◆ **Problem description**:
Quote all entries exactly, leaving pictures aside.
──────── Material provided ────────
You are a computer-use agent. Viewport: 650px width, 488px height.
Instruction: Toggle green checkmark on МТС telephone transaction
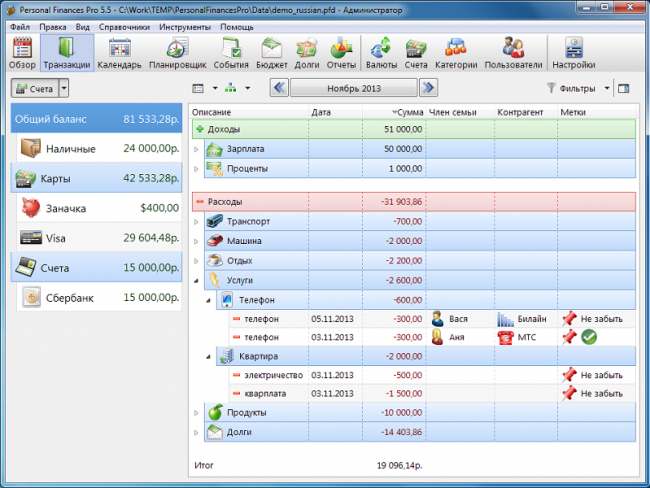point(589,338)
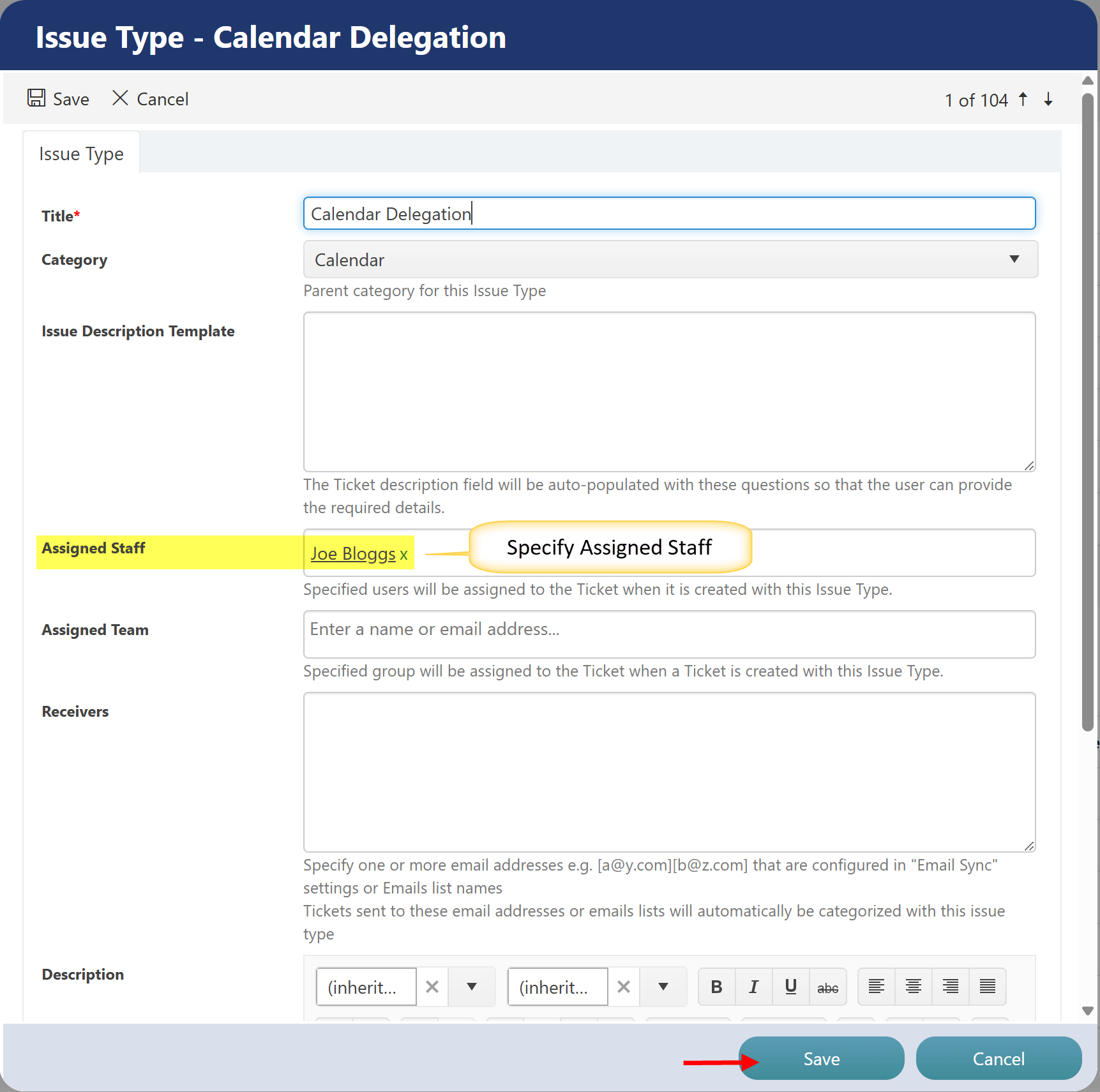This screenshot has width=1100, height=1092.
Task: Toggle underline formatting in Description editor
Action: pyautogui.click(x=790, y=987)
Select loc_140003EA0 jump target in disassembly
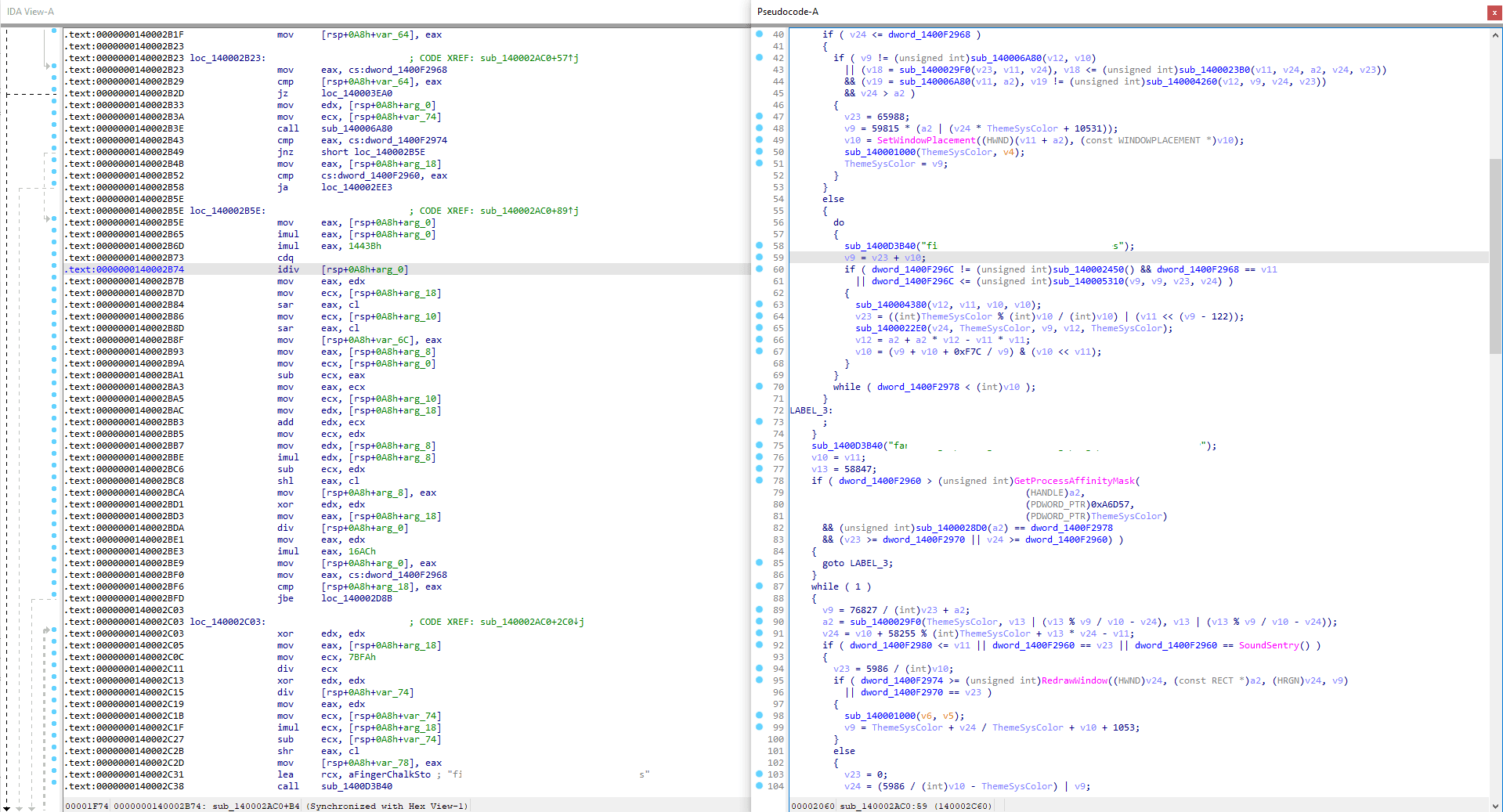 (356, 93)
────────
◆ **Finished exercise**:
You are a computer-use agent. Viewport: 650px width, 488px height.
Instruction: Toggle green checkmark on МТС telephone transaction
point(589,338)
This screenshot has width=1100, height=1092.
Task: Toggle underline formatting in Description editor
Action: pyautogui.click(x=790, y=987)
Select loc_140003EA0 jump target in disassembly
 (356, 93)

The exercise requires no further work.